La hija del exrey cuando vio al decorador tomando fotos en su palacio, dijo que el hombre iba a venderlas a la prensa para sacar algún provecho económico de su imagen, según informó el miércoles el portal francés “Le Point”.
“Tienes que matar a este perro”, exclamó a su guardaespaldas, lo que es uno de los peores insultos en el contexto árabe.
Tienes que matar a este perro”, exclamó la princesa saudí a su guardaespaldas
Rápidamente el escolta de la princesa saudí, que en virtud a varios acuerdos diplomáticos tiene el permiso de llevar armas, le ató las manos y golpeó en la cabeza al decorador para que se arrodillara y besara los pies de la mujer. Luego le echaron del lugar y le advirtieron de que no vuelva al lujoso distrito de la ciudad donde se encontraba la princesa.
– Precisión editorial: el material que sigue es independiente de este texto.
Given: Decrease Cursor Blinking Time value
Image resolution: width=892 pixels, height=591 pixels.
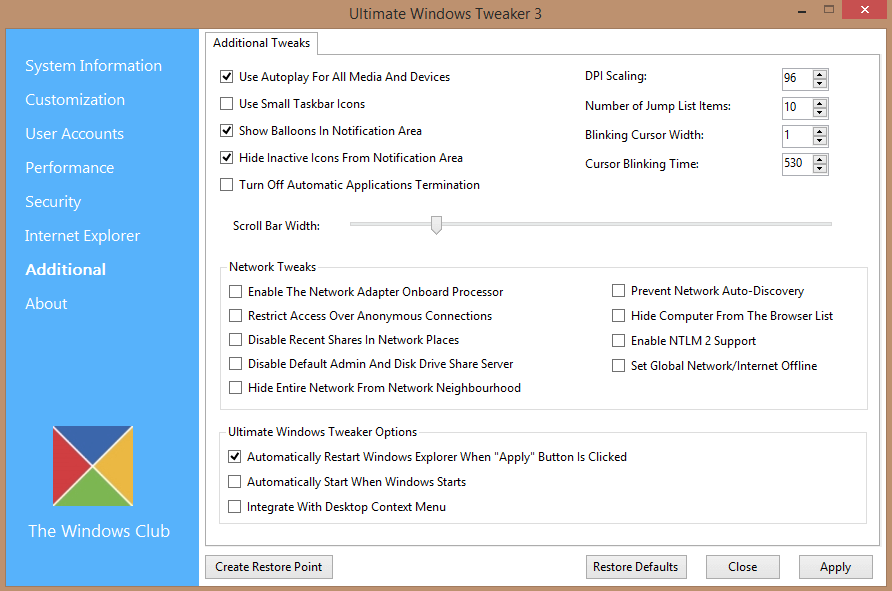Looking at the screenshot, I should pyautogui.click(x=819, y=169).
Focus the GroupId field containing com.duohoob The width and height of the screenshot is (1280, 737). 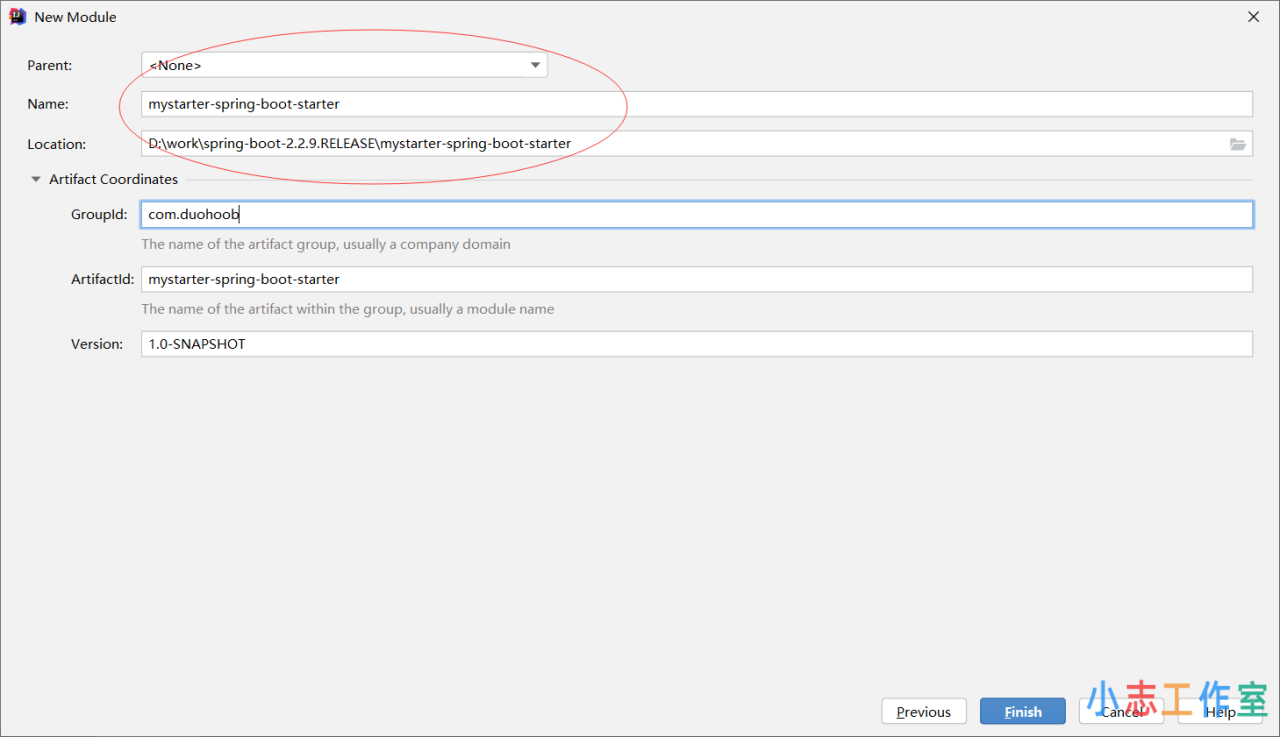point(696,215)
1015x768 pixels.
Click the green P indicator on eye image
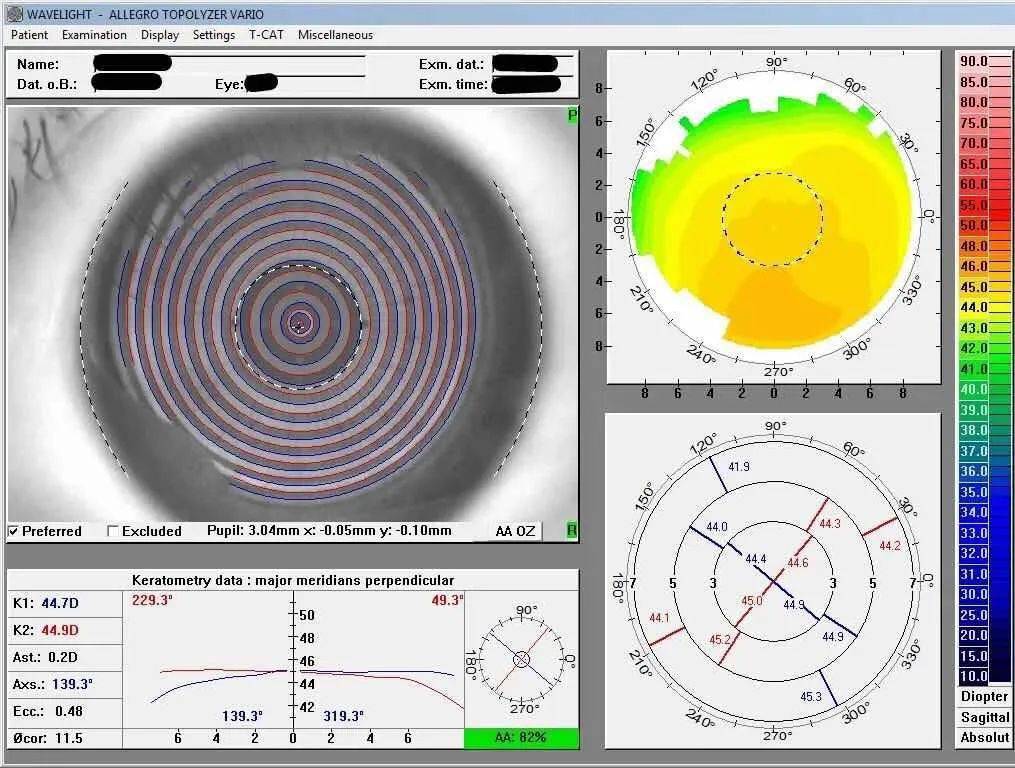572,116
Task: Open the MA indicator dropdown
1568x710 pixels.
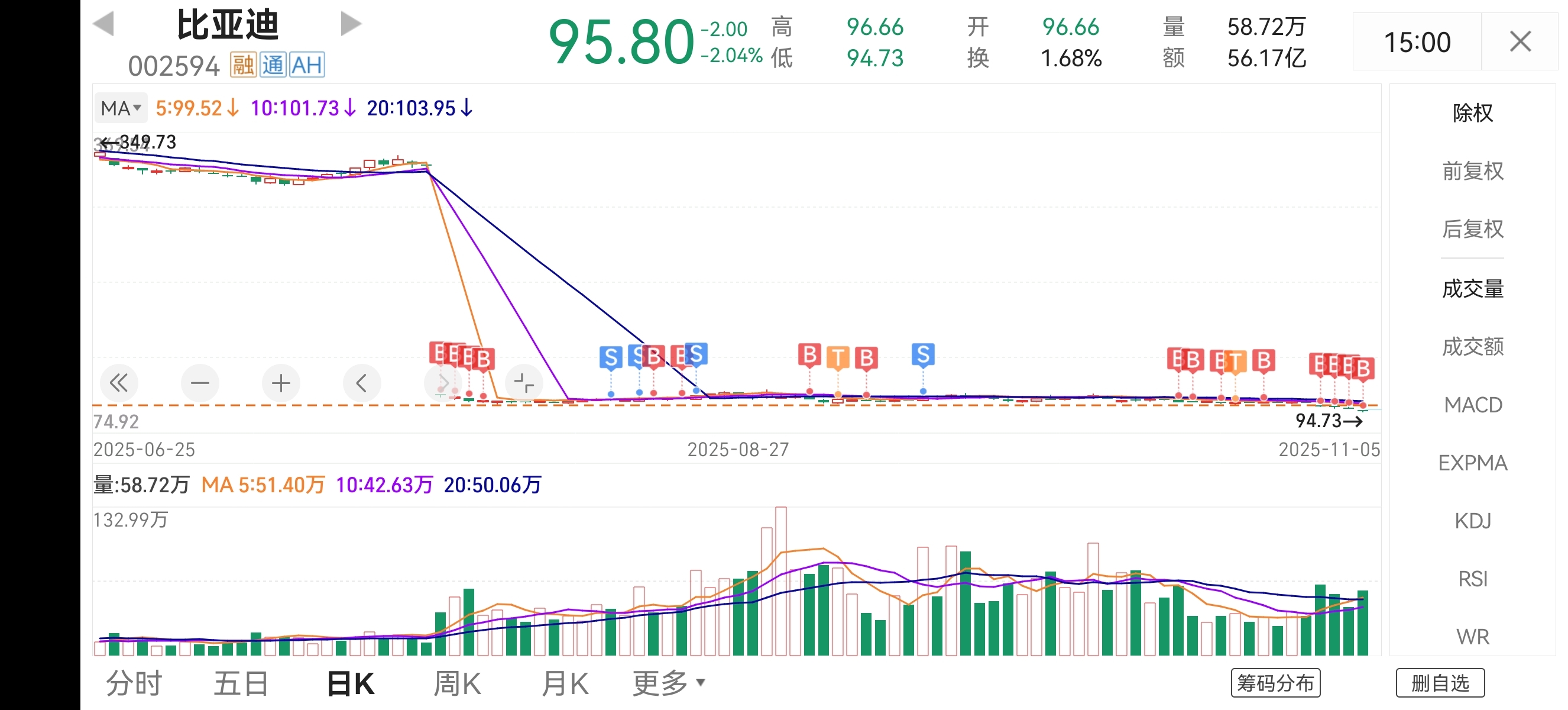Action: pyautogui.click(x=121, y=108)
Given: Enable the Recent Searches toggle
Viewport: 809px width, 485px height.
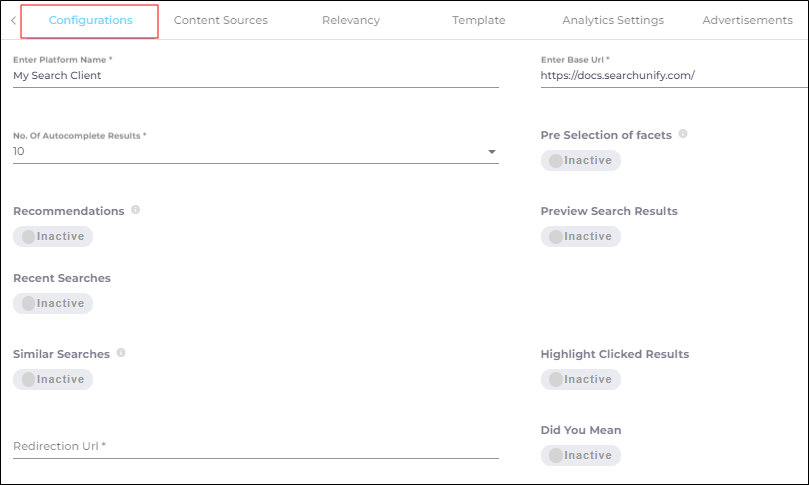Looking at the screenshot, I should click(x=53, y=303).
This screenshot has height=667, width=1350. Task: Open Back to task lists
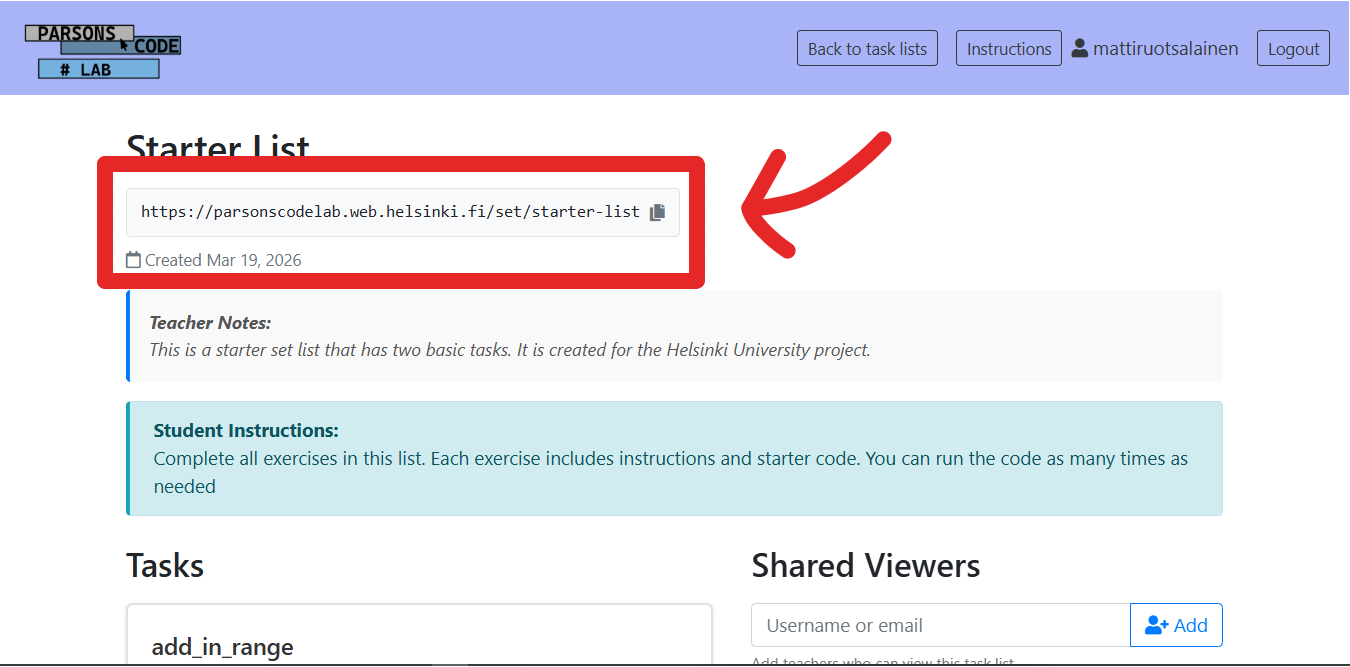[x=866, y=47]
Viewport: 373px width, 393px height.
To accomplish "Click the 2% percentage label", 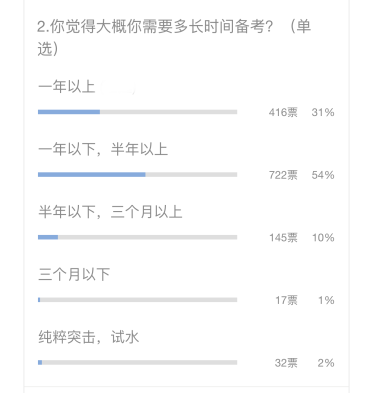I will click(326, 363).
El decorador que había estado en el palacio de la princesa solo para hacer su trabajo ha presentado una demanda legal en contra de la miembro de la casa Al Saud.
Por su parte, el decorador insiste en que estaba tomando fotos de la habitación como parte de un procedimiento habitual en los procesos de redecoración. Explicó que para estar seguros de volver a poner los objetos y muebles en el mismo lugar después de su trabajo, siempre al principio tomaba fotos de los edificios donde llevaba a cabo algún proyecto.
El decorador, en sus declaración a la policía, también afirmó que no solo no recibió los casi 21.000 dólares correspondientes a los servicios que había prestado en la casa de la princesa, sino que ni siquiera le devolvieron sus herramientas.